Smithsonian Journeys Dispatches

A Magical Tour of the City of Light


After a pleasant breakfast at our hotel near the Eiffel Tower, we boarded the bus on a delightful sunshiny day for a tour of many of the most notable landmarks of Paris.  The trip began in the neighborhood of the Eiffel Tower, where, stopping in front of the Ecole Militaire, the driver allowed us to exit the bus for photos of what is probably the most readily recognized of the city’s monuments, Gustave Eiffel’s creation for the 1889 World Fair.  Crossing the beautiful Alexander III Bridge over the Seine River to the Right Bank, we passed by the Grand Palais and its fellow monument from the 1900 World Fair, the Petit Palais , turning left beside a modern statue of General Charles de Gaulle, commemorating his famous march down the Avenue of the Champs Elysees at Paris’s Liberation in August 1944. We follow the General’s route in reverse by going up the Avenue to circle the Arc de Triomphe at the Etoile, a large circular Place from which 12 different streets emerge.  Descending from the Etoile, we reach the massive Place de la Concorde, once the scene of the execution by guillotine of Louis XVI and Marie Antoinette during the French Revolution.

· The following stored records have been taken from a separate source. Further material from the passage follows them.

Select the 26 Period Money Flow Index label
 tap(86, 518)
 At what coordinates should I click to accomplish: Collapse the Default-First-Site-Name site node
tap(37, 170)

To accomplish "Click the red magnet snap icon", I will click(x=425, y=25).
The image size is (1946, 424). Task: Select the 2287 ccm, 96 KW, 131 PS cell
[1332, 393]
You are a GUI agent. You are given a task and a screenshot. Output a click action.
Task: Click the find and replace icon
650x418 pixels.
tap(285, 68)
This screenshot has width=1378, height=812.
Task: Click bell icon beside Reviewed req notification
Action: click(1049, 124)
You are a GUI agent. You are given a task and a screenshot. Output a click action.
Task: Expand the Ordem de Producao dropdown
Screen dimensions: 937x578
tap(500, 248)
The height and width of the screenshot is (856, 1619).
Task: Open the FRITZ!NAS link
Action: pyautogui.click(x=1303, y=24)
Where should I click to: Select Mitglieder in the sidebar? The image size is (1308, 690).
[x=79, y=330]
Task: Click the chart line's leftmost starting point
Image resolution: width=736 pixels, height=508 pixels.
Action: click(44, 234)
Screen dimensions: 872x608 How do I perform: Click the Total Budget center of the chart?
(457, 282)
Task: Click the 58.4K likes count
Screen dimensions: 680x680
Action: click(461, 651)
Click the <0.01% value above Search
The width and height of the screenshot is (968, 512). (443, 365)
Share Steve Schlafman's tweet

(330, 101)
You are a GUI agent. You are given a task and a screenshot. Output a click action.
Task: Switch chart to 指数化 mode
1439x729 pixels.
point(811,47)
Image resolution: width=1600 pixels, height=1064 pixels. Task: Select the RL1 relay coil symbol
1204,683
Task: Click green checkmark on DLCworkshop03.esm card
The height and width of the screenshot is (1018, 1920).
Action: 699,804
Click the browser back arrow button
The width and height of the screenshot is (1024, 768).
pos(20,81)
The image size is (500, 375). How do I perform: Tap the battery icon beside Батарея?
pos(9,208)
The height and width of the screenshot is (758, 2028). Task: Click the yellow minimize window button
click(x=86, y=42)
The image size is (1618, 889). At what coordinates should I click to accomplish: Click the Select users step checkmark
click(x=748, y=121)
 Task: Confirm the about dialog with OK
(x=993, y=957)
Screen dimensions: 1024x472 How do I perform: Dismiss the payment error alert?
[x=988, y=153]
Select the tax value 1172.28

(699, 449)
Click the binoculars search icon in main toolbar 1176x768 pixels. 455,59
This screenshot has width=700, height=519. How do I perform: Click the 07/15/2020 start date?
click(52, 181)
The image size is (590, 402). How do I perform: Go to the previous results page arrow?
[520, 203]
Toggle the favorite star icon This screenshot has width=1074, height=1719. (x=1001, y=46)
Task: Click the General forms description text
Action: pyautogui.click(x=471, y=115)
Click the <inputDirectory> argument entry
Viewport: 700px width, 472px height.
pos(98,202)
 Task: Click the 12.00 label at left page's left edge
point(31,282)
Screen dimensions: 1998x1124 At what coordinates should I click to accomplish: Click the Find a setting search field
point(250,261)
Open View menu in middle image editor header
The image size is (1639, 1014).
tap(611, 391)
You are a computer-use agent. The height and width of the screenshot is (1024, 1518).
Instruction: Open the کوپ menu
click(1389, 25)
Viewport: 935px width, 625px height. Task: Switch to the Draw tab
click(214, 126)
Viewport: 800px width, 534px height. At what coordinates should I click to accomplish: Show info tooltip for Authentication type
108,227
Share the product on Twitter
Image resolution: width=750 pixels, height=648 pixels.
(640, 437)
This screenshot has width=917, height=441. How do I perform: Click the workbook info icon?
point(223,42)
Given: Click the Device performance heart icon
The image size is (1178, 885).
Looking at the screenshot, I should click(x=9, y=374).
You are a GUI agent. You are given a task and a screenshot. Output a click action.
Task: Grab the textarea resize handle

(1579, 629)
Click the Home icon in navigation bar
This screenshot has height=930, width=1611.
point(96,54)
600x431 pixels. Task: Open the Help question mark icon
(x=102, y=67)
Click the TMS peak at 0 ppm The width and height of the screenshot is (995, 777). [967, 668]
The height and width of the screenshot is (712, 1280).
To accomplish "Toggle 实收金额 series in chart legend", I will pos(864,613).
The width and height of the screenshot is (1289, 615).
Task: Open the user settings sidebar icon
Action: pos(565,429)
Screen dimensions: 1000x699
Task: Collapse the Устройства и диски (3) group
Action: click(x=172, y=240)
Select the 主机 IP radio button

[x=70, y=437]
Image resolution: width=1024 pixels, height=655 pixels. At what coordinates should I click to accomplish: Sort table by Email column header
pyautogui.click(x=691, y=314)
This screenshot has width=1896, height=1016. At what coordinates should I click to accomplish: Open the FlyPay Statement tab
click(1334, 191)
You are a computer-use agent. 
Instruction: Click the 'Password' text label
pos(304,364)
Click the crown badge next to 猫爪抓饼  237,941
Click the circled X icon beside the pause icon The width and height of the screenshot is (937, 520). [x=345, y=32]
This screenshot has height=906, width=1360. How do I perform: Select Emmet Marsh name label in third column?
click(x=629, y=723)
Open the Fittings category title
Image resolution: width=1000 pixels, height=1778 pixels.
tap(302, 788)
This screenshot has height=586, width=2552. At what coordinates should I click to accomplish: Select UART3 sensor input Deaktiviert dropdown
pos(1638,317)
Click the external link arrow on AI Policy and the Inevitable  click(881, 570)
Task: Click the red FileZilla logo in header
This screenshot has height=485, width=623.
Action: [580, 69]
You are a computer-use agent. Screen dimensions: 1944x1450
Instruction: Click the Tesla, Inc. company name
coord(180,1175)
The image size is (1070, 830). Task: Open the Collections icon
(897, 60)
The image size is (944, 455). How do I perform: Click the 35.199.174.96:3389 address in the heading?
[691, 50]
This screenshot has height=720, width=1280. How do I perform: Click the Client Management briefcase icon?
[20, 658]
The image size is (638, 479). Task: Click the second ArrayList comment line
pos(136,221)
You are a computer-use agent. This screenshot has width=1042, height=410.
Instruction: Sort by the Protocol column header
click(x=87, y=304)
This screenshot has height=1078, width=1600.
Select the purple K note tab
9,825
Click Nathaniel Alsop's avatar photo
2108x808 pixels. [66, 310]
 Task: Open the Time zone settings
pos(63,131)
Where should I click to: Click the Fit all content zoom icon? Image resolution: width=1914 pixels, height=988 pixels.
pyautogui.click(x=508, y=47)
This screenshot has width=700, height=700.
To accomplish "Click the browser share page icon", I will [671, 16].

Crossing back over the Seine to the 7th arrondissement, we pass the French National Assembly building and the Ministry of Foreign Affairs at the Quai D’Orsay, before approaching the Invalides, originally a Military Hospital built by Louis XIV, and now home to the sarcophagus of Napoleon Bonaparte, which rests under the gilded Dome of the building’s former Chapel.  Returning to the Right Bank we see the Church of the Madeline as we follow the Grands Boulevards past the Olympia Theatre and the Cafe de la Paix to Charles Garnier’s spectacular Opera House.  From there we traverse the Place Vendome and enter the grounds of the former King’s Palace, now the Louvre Museum, with a photo stop that allows us to take pictures of the Triumphal Arch of the Carousel and the Gardens of the Tuileries in one direction and I.M. Pei’s Glass Pyramid in the other.  A short ride around the Left Bank’s 6th arrondissement takes us by the Latin Quarter’s narrow streets, the Sorbonne University, the Pantheon, the Luxembourg Palace, and the Churches of St. Sulpice and St. Germain des Pres before we stop on the Ile de la Cite for an hour’s guided tour of the Cathedral of Notre Dame de Paris, another of Paris’s most spectacular and readily identified monuments.  Since buses are not allowed to drive to the top of Montmartre, the Smithsonian travelers leave their bus at the bottom of the hill, and either take the funicular or (more courageously) walk up all of the steps to the Church of the Sacre Coeur, gleaming white in the bright sunlight.  On this last major stop of our tour, the travelers are free to visit, at their own pace, the artistic Place du Tertre and the Church of the Sacre Coeur, and to find a nice café for lunch, where they can enjoy their food while contemplating all of the spectacular sights they have seen in this beautiful city.